Sparse coding has recently been a hot topic in visual tasks in image processing and computer vision. It has applications and brings benefits in reconstruction-like tasks and in classification-like tasks as well. However, regarding binary classification problems, there are several choices to learn and use dictionaries that have not been studied. In particular, how single-dictionary and dual-dictionary approaches compare in terms of classification performance is largely unexplored. We compare three single-dictionary strategies and two dual-dictionary strategies for the problem of pedestrian classification (“pedestrian” vs “background” images).
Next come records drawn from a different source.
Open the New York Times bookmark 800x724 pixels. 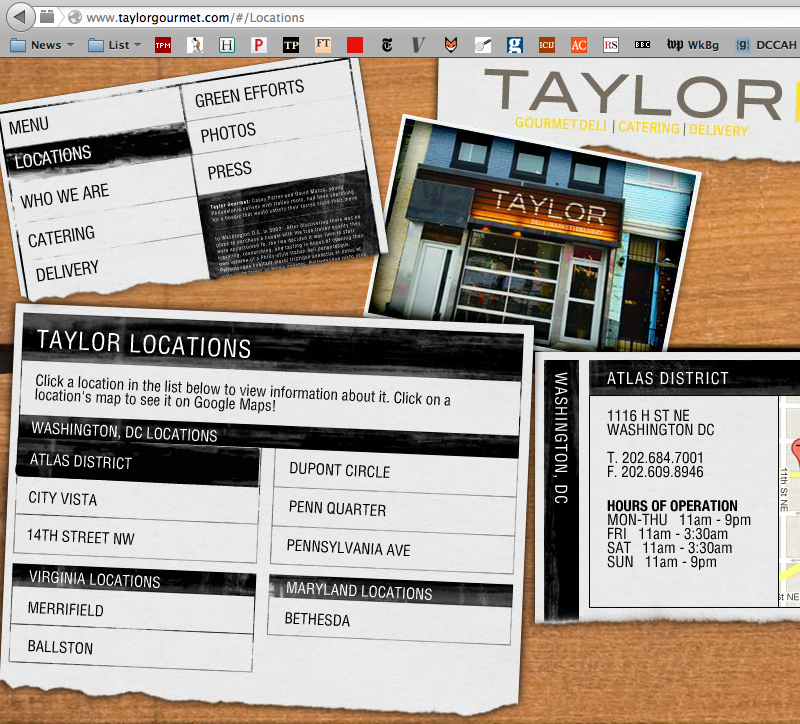(386, 45)
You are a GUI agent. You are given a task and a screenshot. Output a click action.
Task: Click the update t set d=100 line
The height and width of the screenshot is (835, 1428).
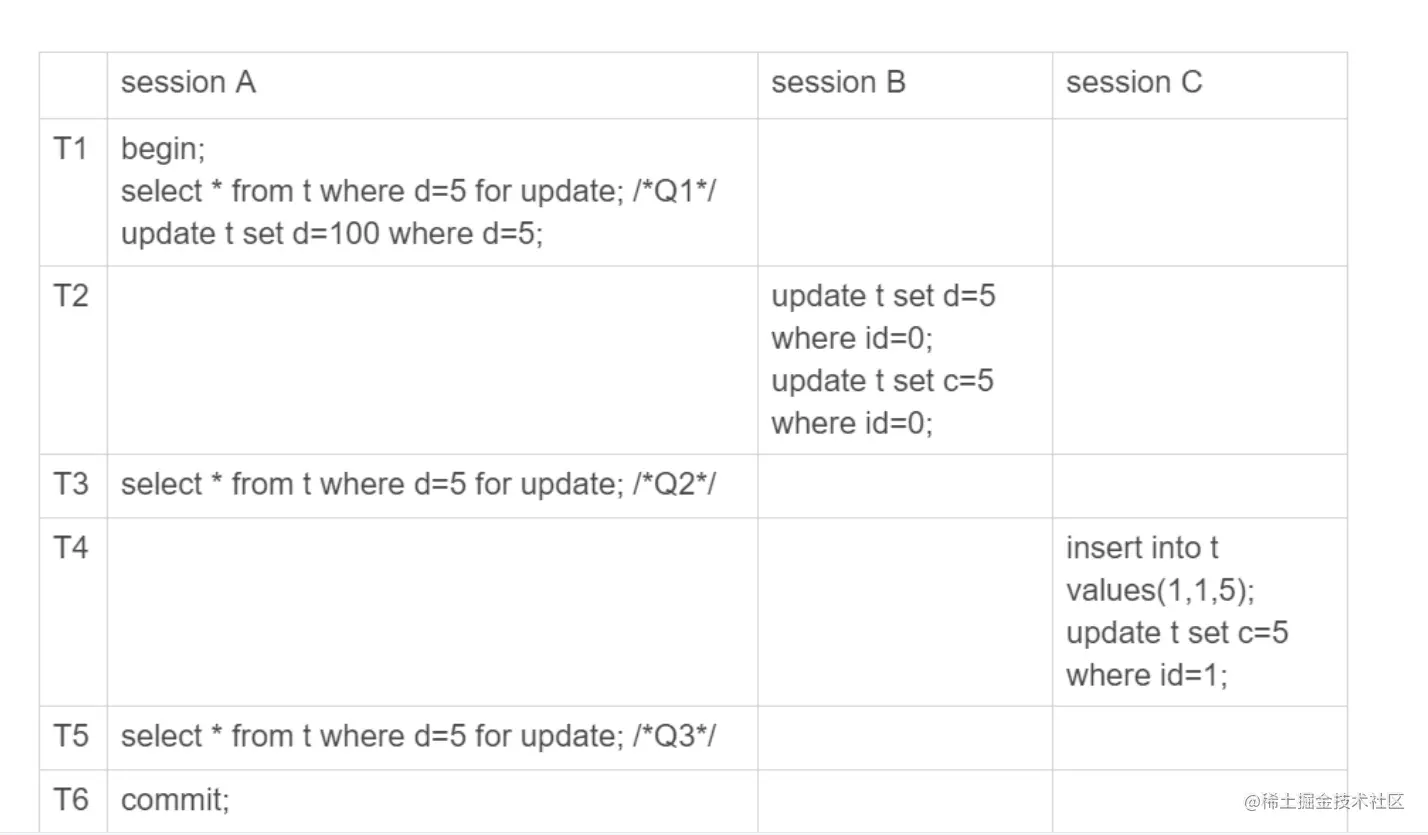coord(332,233)
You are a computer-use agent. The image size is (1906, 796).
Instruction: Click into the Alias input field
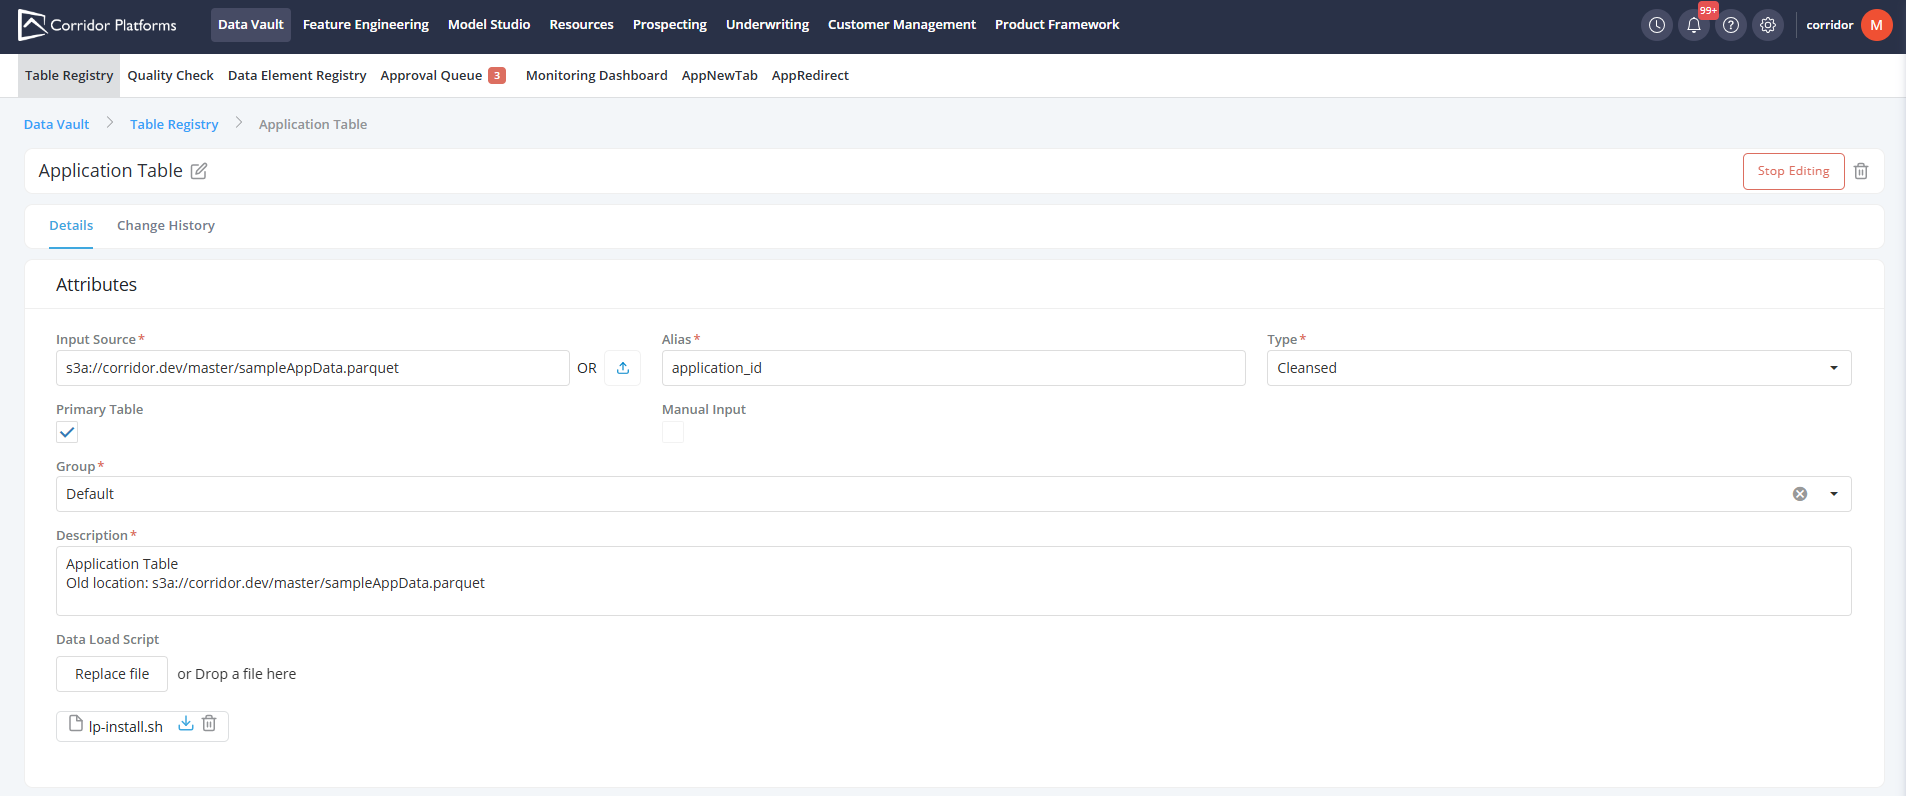coord(952,368)
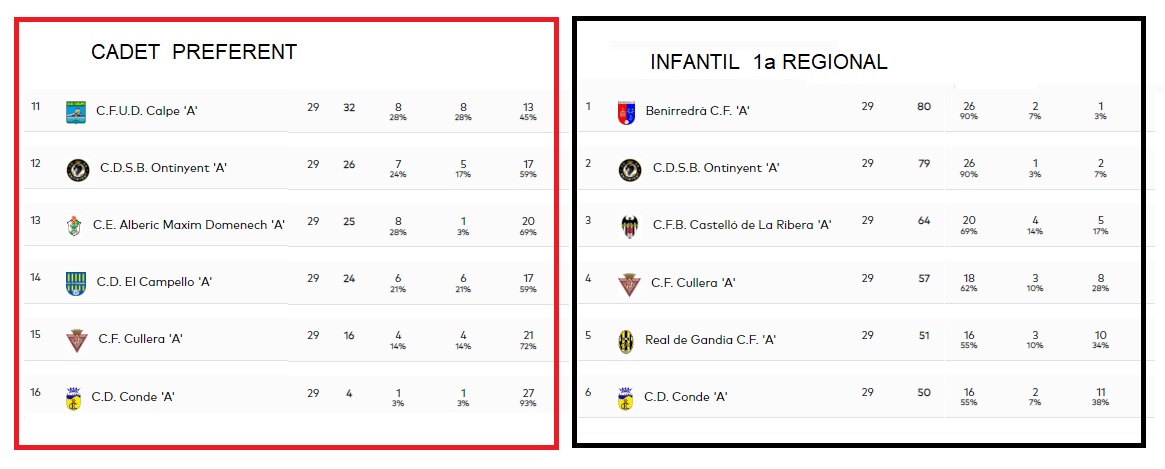Image resolution: width=1165 pixels, height=469 pixels.
Task: Click the Ontinyent crest in the Infantil table
Action: point(630,170)
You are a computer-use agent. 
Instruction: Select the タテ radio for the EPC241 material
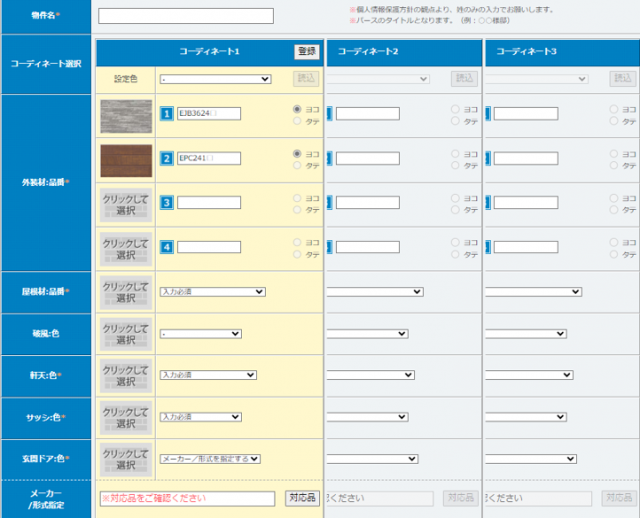click(x=297, y=165)
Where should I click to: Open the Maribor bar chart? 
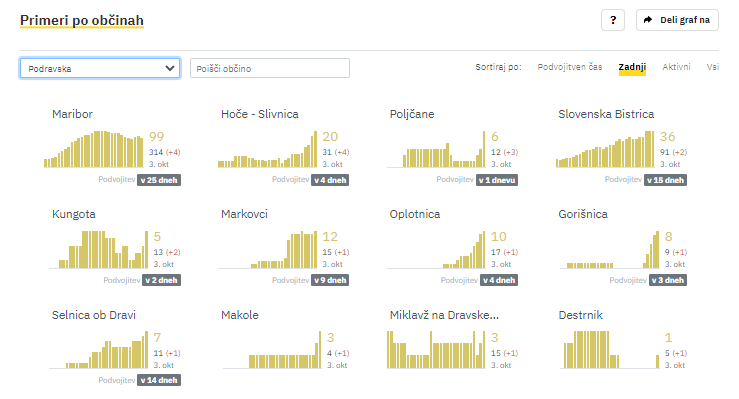(x=93, y=149)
In each of these five cases, images are represented as the sparse coefficients induced from the respective dictionaries, and these coefficients are the input to a regular classifier both for training and subsequent classification of novel unseen instances. Experimental results with the INRIA pedestrian dataset suggest, on the one hand, that dictionaries learned from only one of the classes, even from the background class, are enough for obtaining competitive good classification performance. On the other hand, while better performance is generally obtained when instances of both classes are used for dictionary learning, the representation induced by a single dictionary learned from a set of instances from both classes provides comparable or even superior performance over the representations induced by two dictionaries learned separately from the pedestrian and background classes.

Keywords

Dictionary learning Sparse representations Binary classification Pedestrian classification 

Notes

Acknowledgements

The collaboration of Á. Hernández-Górriz in an earlier stage of this work is acknowledged. This work is partly funded by the Spanish Ministerio de Economía, Industria y Competitividad (TIN2013-46522-P), and Generalitat Valenciana (PROMETEOII/2014/062).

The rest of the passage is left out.